Stanford EA organizers went to the Ivy League schools and MIT because they started late. But with enough capacity, especially among community builders who are not bound to the schedule of university students (recent alums, or students on a leave of absence), I think the residency model could also reach many large, highly-ranked public schools.
: I almost didn't do this residency. Sydney and I were at an EA organizers retreat in Boston in August, and I heard Stanford EA organizers talking about planned residencies to various schools immediately afterwards. Sydney had decided to go to Penn, and I made the last-minute decision to join, canceling my vacation plans. We flew out to Philadelphia the next day.

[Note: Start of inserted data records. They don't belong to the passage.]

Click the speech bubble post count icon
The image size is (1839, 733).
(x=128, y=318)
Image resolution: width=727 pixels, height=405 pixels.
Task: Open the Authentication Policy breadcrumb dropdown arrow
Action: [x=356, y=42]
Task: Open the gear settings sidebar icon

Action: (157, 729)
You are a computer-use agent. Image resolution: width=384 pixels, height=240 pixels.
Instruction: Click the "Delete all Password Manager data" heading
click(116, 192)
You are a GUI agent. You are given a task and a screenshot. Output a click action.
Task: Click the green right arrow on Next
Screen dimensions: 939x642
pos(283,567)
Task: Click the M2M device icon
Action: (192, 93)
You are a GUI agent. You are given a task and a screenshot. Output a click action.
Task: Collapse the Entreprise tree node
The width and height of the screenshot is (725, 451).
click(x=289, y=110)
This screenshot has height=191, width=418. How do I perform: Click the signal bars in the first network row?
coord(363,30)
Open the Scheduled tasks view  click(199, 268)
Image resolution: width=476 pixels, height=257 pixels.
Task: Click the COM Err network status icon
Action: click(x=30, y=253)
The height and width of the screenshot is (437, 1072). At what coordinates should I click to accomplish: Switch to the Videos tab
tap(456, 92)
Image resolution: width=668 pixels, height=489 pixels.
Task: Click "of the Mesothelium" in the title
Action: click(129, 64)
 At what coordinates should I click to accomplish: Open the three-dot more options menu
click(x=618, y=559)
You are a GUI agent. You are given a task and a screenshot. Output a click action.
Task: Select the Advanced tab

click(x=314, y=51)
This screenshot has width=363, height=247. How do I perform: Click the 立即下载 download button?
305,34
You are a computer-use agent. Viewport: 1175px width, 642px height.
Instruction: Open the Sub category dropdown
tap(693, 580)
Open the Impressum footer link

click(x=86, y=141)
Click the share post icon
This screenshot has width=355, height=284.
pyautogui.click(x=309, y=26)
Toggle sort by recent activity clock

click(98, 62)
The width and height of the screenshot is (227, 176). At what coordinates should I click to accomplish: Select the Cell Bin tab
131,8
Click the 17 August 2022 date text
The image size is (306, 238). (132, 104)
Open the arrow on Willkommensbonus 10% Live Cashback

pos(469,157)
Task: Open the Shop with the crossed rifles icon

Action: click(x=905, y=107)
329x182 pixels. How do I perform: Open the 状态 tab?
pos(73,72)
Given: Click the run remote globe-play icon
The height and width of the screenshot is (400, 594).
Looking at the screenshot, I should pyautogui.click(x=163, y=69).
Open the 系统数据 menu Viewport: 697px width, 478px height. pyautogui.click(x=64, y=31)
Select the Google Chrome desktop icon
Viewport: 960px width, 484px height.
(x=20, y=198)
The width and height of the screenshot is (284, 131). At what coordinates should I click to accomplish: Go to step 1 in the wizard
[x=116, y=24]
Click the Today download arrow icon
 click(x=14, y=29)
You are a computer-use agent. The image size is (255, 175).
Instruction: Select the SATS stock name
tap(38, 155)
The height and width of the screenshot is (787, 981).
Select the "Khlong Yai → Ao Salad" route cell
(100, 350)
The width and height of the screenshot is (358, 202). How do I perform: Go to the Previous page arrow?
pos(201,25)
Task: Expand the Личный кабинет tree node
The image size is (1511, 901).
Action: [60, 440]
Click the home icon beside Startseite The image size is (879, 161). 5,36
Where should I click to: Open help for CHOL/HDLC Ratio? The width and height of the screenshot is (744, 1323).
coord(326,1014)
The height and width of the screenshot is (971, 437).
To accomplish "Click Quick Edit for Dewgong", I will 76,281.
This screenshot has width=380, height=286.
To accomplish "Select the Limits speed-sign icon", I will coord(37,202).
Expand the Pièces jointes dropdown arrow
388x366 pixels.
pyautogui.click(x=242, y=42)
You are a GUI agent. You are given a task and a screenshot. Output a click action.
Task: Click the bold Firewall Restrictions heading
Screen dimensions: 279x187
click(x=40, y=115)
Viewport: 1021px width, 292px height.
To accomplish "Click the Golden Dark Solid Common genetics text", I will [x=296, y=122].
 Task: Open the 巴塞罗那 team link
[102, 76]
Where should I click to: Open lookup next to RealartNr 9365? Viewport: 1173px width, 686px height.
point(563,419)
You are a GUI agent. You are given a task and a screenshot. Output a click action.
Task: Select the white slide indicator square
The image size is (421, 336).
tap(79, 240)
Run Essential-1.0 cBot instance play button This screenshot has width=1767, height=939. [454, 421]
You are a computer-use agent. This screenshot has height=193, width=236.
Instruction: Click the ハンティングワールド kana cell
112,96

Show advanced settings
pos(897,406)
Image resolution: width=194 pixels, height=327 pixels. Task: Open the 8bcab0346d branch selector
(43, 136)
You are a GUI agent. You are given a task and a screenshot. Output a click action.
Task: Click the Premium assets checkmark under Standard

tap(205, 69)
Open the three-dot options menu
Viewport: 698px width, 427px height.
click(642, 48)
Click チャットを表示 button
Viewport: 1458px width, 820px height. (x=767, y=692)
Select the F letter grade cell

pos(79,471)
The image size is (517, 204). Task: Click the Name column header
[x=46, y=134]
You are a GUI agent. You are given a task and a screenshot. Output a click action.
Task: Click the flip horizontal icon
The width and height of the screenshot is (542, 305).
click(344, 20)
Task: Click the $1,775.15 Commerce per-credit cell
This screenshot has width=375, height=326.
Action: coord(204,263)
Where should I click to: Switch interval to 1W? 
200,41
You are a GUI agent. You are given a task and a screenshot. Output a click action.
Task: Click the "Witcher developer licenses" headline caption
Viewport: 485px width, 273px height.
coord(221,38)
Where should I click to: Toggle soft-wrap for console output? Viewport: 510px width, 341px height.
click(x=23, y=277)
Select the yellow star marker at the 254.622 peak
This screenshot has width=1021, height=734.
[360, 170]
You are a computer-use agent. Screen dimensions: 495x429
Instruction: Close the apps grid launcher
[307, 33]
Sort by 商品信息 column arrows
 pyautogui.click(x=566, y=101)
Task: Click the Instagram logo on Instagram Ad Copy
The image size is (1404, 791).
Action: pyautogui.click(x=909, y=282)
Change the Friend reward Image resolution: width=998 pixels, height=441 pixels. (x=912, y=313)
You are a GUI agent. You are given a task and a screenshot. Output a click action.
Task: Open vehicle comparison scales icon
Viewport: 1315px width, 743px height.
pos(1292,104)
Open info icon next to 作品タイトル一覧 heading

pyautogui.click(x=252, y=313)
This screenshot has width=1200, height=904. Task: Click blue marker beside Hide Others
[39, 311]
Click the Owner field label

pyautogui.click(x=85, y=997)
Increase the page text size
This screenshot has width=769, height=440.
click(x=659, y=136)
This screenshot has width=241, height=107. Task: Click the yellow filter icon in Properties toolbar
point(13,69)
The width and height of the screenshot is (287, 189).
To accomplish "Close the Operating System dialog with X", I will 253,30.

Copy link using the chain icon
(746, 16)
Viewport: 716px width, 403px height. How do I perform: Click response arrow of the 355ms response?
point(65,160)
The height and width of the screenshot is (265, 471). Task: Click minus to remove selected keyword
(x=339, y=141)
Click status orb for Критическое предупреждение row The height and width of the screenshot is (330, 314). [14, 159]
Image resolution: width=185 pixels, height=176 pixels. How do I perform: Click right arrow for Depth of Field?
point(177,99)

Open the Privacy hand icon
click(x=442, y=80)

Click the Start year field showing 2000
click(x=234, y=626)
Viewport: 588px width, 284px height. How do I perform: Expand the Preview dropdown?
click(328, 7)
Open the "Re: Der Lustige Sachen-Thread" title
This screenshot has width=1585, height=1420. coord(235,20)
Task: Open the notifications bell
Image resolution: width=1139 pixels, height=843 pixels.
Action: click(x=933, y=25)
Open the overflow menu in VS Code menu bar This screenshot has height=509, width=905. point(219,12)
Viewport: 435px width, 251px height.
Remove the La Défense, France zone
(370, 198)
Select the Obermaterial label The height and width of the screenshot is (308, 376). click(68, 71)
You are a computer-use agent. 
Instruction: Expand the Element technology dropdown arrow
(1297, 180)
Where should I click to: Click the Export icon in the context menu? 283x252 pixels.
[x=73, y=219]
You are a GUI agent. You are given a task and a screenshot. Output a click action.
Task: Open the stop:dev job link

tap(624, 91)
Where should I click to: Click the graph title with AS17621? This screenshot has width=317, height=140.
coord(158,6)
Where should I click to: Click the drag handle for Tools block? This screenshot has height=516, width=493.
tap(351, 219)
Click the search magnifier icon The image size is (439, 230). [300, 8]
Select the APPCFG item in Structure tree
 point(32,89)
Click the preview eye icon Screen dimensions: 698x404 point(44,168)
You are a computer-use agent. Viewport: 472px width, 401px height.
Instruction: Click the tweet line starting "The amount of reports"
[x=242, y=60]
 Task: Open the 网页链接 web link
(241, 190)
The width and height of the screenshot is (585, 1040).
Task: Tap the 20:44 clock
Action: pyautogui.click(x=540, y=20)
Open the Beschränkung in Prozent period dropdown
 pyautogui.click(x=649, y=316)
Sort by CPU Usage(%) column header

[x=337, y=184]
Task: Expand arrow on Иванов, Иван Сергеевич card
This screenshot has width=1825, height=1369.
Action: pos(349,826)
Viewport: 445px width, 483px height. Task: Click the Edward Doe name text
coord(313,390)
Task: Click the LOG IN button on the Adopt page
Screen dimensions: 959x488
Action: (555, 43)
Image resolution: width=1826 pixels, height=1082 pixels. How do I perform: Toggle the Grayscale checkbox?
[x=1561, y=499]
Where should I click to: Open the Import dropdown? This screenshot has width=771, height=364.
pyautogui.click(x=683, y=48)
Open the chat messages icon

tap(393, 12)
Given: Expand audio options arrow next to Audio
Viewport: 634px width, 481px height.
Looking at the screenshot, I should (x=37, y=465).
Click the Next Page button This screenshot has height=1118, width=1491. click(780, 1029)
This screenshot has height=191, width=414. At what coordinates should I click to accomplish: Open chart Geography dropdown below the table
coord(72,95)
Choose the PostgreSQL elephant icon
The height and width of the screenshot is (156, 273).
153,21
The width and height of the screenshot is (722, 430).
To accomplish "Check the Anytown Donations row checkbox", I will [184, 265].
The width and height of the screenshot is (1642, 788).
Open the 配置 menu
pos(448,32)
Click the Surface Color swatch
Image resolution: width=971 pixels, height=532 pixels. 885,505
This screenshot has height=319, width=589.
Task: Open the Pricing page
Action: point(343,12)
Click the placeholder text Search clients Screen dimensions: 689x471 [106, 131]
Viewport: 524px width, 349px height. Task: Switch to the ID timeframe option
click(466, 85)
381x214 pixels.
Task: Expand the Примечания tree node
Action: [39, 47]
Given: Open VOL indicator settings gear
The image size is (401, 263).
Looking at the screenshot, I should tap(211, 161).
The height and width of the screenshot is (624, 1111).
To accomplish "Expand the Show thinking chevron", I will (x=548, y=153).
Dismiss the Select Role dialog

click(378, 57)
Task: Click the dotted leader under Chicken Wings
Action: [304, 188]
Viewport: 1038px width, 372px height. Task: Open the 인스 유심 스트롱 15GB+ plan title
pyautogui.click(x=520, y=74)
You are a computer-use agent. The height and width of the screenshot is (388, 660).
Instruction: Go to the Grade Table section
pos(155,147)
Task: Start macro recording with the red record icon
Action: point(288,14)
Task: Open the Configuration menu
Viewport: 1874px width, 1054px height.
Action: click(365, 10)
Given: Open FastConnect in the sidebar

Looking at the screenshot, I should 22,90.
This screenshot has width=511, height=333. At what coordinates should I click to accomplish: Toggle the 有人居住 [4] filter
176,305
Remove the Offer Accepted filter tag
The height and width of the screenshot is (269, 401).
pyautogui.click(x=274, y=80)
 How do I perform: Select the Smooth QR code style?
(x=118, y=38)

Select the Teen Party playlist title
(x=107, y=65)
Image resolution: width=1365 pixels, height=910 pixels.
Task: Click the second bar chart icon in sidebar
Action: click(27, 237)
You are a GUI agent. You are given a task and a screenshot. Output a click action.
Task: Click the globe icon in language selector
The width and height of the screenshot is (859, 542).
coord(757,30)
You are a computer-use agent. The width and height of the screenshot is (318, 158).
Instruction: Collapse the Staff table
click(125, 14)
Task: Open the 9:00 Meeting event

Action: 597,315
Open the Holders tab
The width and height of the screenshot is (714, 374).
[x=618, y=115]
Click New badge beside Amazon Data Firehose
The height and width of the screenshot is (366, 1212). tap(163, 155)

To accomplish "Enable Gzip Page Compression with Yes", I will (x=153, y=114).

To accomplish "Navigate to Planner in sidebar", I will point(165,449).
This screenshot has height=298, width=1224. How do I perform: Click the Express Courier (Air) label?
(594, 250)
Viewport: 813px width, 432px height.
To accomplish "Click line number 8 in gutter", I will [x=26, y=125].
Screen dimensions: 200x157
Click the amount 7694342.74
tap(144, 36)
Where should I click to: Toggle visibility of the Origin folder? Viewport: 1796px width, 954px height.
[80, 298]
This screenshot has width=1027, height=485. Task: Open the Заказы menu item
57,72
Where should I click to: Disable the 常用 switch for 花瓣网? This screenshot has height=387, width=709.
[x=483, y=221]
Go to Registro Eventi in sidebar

Sydney and I get along well (we managed to not go insane living and working together for 3 weeks), and we think this was important to the success.
: I thought about the estimate for a couple of hours and am pretty uncertain about the exact number but am pretty sure the residency was good. The valuable things we did include
- lowering activation energy for the Penn EA team (they have to run a club, not start one)
- getting Intro Program applications and emails by tabling
- transmitting best practices to organizers
- being motivational/inspiring, which transmits enthusiasm to organizers
- connecting organizers to each other and other EAs in the region
These are hard to quantify, but they all seem pretty necessary for a uni group to generate value. So the question is, how fast could Penn organizers have gotten there without us? Imagine instead of doing the residency, we flew back to California and just kept remotely pestering Ashley/Brandon to find more organizers, then flew back three weeks later for the retreat and tried to transmit as much best practices and enthusiasm as we could, with only ~25 hours of investment. I think in these worlds the Intro Program is smaller due to disorganization and lack of tabling, events have ~half the attendance, and many of the organizers don't come to the retreat and so don't get involved due to lack of one-on-ones. Eventually capacity gets built up, which takes maybe a year and a few retreats (possibly run by us). But this is already better than doing nothing.
The next marginal 25 hours are one-on-ones, which are just as good per hour because they increase the value of the retreat. The next best ~100 hours are tabling, which club leadership would do anyway if they had large blocks of time, and the next 150 hours include startup costs but also doing things like the website that the club needs eventually anyway and probably can't do in less than 150 hours. At 30 hours/week of club organizer time, it takes 10 weeks to do 300 hours of stuff, which is 3 months; we think we were more efficient too. Combining my vague vision of the counterfactual with this tracking of hours makes me think that 4 months is reasonable. But I should note that "sped up by 4 months" has a kind of optimistic expectation that the group will keep growing in the future. So maybe a more accurate wording is "caused a semester's worth of Intro Program applications, lots of momentum, and various positive intangibles".
Also, it's only been 1.5 months since we left. So the group could still die this year, which would make this post look very silly.